### What is needed
Write out the lines between the one holding "751x453 pixels. How" and the one holding "pos(84,261)", inclusive, reproducing each without any change.
-- BEGIN Records provided --
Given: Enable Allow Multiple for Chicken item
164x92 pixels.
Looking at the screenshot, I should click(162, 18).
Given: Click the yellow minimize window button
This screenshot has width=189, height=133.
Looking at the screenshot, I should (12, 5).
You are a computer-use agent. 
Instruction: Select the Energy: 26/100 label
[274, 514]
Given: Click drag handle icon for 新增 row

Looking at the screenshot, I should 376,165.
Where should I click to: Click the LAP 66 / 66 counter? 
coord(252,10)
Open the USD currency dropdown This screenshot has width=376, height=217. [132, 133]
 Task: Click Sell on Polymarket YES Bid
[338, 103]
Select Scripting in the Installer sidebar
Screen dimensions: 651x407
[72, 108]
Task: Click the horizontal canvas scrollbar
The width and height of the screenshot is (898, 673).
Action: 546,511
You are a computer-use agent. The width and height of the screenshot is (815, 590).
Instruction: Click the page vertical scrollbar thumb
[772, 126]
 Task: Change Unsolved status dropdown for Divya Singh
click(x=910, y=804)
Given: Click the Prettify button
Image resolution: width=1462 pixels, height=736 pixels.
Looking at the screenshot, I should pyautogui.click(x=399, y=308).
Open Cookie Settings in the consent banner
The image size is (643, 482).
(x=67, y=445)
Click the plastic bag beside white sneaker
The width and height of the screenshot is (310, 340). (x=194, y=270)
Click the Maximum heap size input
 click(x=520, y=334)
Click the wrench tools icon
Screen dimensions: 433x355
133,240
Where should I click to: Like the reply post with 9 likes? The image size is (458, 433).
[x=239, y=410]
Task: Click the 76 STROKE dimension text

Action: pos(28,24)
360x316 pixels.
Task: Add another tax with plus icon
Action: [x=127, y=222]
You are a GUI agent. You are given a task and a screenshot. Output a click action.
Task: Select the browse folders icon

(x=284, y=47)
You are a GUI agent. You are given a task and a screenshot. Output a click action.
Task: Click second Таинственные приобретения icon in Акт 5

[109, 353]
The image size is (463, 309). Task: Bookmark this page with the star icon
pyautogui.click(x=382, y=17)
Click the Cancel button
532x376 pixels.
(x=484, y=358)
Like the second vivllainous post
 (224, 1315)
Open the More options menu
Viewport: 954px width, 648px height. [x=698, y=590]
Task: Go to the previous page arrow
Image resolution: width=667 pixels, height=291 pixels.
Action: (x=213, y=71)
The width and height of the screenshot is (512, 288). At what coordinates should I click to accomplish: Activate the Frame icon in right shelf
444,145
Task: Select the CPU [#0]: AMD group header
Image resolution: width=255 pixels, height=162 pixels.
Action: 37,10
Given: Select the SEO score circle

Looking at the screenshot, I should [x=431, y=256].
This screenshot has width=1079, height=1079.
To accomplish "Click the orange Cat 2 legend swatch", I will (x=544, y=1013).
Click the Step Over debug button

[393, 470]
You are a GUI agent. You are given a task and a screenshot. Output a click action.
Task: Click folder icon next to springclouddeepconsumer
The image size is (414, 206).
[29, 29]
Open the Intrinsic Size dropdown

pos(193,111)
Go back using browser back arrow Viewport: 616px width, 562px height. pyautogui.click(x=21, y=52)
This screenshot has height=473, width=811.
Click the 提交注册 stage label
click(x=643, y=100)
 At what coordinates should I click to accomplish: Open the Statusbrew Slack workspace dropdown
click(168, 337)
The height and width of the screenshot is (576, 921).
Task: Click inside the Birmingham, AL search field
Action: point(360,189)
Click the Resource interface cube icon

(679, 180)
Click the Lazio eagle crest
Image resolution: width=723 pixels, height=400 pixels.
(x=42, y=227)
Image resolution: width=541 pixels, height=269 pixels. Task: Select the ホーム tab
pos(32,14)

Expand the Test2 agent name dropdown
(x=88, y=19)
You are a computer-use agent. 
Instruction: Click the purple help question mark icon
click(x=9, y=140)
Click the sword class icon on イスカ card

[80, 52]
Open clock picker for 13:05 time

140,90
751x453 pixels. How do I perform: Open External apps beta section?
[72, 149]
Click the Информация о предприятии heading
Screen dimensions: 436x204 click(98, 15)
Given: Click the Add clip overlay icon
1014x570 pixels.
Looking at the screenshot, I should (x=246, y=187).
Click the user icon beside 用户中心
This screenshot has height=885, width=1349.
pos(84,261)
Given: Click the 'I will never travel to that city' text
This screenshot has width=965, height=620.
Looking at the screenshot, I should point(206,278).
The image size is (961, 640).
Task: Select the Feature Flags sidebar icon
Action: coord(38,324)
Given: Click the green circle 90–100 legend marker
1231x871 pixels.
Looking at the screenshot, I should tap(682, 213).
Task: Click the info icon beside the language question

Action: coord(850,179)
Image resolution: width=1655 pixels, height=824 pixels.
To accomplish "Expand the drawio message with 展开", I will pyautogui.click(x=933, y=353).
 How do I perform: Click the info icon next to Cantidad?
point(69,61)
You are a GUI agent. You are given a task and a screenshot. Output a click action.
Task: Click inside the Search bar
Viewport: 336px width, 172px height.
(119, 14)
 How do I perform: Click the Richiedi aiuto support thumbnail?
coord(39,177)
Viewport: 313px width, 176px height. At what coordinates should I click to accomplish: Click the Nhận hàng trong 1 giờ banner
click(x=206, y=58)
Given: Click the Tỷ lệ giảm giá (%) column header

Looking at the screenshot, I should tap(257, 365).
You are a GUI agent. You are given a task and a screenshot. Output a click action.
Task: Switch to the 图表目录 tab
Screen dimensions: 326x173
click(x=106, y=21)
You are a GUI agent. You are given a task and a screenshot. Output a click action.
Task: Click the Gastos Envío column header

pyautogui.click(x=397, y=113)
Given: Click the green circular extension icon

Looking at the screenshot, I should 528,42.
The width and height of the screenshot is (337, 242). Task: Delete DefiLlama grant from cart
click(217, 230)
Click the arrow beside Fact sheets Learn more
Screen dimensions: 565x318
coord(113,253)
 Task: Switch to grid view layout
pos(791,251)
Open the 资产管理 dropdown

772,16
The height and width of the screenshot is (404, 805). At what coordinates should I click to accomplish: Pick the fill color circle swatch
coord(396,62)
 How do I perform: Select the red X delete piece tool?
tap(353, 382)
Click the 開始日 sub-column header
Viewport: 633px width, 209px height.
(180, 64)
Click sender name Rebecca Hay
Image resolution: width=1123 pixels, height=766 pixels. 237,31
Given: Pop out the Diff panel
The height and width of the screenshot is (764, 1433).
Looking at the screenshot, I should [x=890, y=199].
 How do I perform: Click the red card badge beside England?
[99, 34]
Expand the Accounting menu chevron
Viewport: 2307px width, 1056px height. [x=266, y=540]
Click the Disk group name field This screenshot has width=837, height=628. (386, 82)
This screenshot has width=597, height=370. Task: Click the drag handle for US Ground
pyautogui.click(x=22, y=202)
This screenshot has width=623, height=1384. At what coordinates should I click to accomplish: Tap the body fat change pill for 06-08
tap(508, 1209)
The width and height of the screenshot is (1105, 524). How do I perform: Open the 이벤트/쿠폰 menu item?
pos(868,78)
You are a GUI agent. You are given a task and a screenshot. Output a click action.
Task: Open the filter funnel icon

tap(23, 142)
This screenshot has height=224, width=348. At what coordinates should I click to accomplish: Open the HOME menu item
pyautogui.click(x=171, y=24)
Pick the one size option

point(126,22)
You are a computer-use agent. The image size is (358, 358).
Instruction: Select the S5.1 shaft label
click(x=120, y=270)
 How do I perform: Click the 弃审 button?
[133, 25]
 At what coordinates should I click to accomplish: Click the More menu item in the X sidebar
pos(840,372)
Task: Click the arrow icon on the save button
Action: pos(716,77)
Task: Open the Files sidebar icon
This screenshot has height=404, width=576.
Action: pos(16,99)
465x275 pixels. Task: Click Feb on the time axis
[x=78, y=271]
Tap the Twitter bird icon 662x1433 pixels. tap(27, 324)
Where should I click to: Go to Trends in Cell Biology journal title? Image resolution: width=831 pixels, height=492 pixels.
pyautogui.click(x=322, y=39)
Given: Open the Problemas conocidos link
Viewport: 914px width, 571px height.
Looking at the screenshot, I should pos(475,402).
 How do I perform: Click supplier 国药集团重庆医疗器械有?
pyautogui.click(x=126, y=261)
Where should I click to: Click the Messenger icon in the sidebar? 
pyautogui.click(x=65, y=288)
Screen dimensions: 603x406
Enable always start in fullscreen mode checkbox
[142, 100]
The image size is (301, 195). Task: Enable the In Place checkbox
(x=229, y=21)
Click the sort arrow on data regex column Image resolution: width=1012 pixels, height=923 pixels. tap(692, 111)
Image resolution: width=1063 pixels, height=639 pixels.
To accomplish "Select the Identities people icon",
-- END Records provided --
### Expected answer
751x453 pixels. How do I perform: Open External apps beta section?
[72, 149]
Click the Информация о предприятии heading
Screen dimensions: 436x204 click(98, 15)
Given: Click the Add clip overlay icon
1014x570 pixels.
Looking at the screenshot, I should (x=246, y=187).
Click the user icon beside 用户中心
This screenshot has height=885, width=1349.
pos(84,261)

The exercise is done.